GERALDO AFFONSO
“Amigo é coisa pra se guardar do lado esquerdo do peito, dentro do coração”, como diz a linda canção, um dos grandes sucessos de Milton Nascimento. E, de fato, eu tenho alguns amigos que guardo de acordo com o dito musical, mesmo que nossos contatos sejam tênues e dos mais esporádicos, pois amigo não se esquece. Um desses amigos é o Guido de Souza Rocha, artista plástico de renome, conhecido por seus Cristos esculturais, inclusive um famoso que guarnece a sede da ONU em Genebra, na Suíça. São os Cristos torturados, inconformados e que lutam para sair da cruz. Cristos bem parecidos com a figura esquálida do meu amigo.
Nossa amizade vem de longe, dos tempos adolescentes de minhas temporadas belorizontinas, tempos azuis da mocidade descompromissada.
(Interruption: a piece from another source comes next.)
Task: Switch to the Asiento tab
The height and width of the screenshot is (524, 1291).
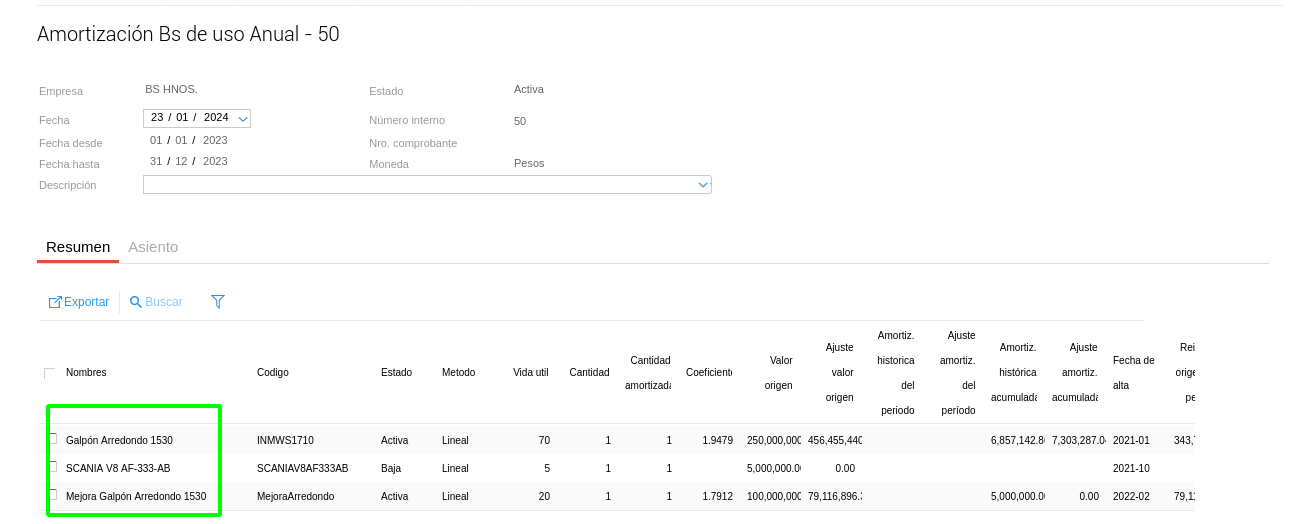Action: point(153,247)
Num segundo momento, dos tempos duros da ditadura militar, em que meu amigo, perseguido, procurou e encontrou abrigo em nossa velha amizade.
Veio-me o desejo de escrever sobre esse meu amigo ao tomar conhecimento da morte de Pinochet, sem dúvida, o ditador daqueles tristes tempos que, por ser o mais sanguinário e execrável, por paradoxal que pareça, prestou um grande serviço à democracia. Esse serviço pode ser definido como o horror que a grande maioria do povo das Américas passou e ter pelas ditaduras militares. O desaparecimento de mais de 3000 pessoas, as torturas, os assassinatos dos principais opositores, a chamada Operação Condor e outras mazelas dos tempos da ditadura de Pinochet, além da recente descoberta do assalto ao erário público, com o desvio de milhões de dólares para contas no exterior, desmoralizaram completamente a figura do velho militar. O argumento de que nos tempos da ditadura chilena houve um grande desenvolvimento econômico não sensibiliza quase ninguém, pois o preço que se pagou nem de longe compensa o trauma de se viver sem liberdade. A Alemanha de Hitler também teve o seu milagre econômico.
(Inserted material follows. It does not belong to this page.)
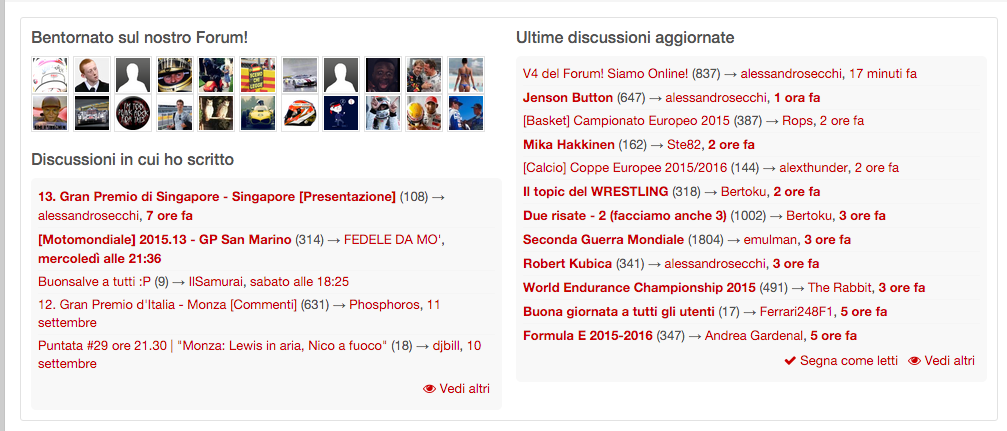
Task: Click the checkmark icon beside Segna come letti
Action: pyautogui.click(x=790, y=361)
Mas o que tem a haver o meu amigo Guido de Souza Rocha com Pinochet, estarão perguntando os leitores. Quase nada, a não ser que na época da implantação da ditadura chilena, meu amigo estava vivendo como exilado em Santiago e foi um dos milhares de prisioneiros confinados no Estádio Nacional, por ordem de Pinochet. Após ser libertado, graças a intervenção da Cruz Vermelha, Guido viveu na Europa durante muitos anos, onde firmou sua reputação como artista plástico. Com a anistia, retornou ao Brasil, vivendo hoje em Belo Horizonte, cercado pelo respeito e admiração de seus alunos da Escola de Belas Artes e de seus amigos, entre os quais, este modesto escriba que há muito o colocou no lado esquerdo do peito.